WHAT IS EXPECTED:
Please present every line of the listing below as a numbered list, skipping any blank lines and leaving the pictures out.

[START DATA TO PROCESS]

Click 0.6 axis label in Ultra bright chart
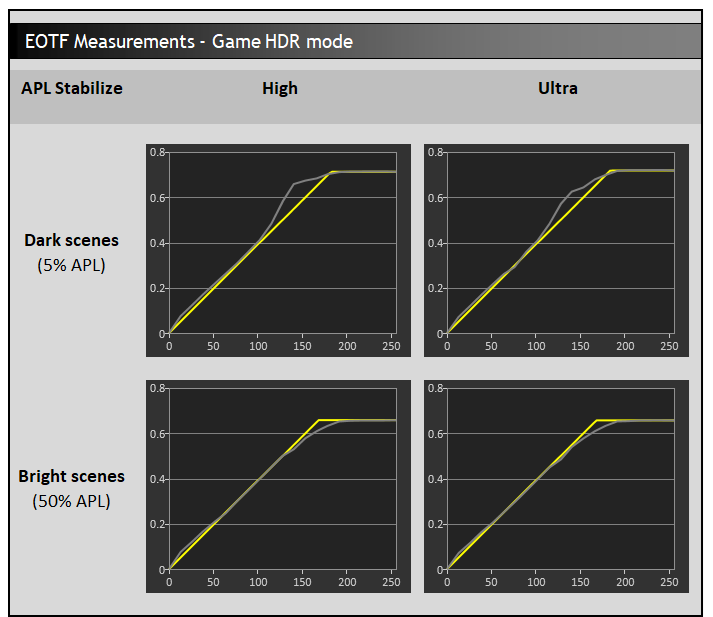The width and height of the screenshot is (713, 617). [435, 434]
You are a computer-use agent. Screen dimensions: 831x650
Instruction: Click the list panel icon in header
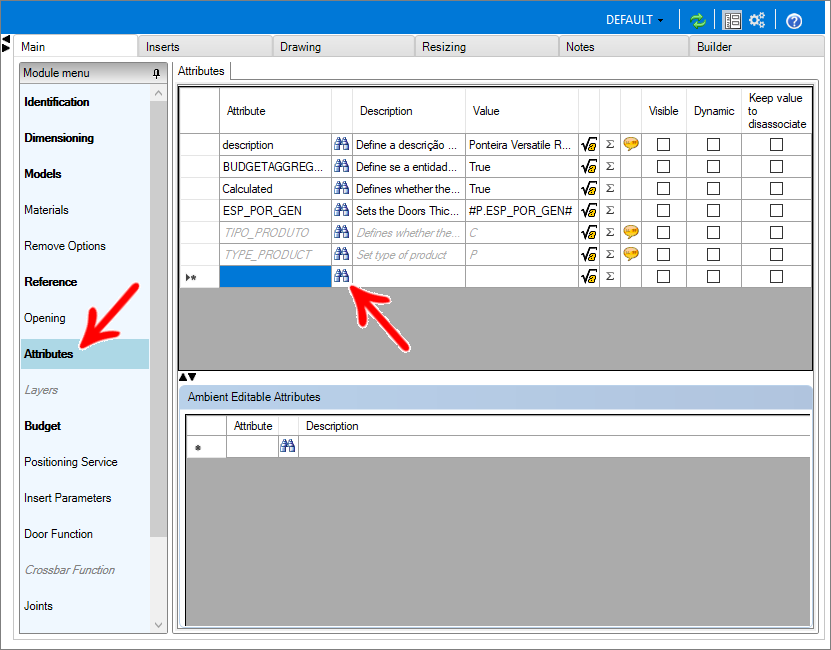732,20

[END DATA TO PROCESS]

THE OUTPUT:
1. Click 0.6 axis label in Ultra bright chart
2. The width and height of the screenshot is (713, 617). [435, 434]
3. You are a computer-use agent. Screen dimensions: 831x650
4. Instruction: Click the list panel icon in header
5. 732,20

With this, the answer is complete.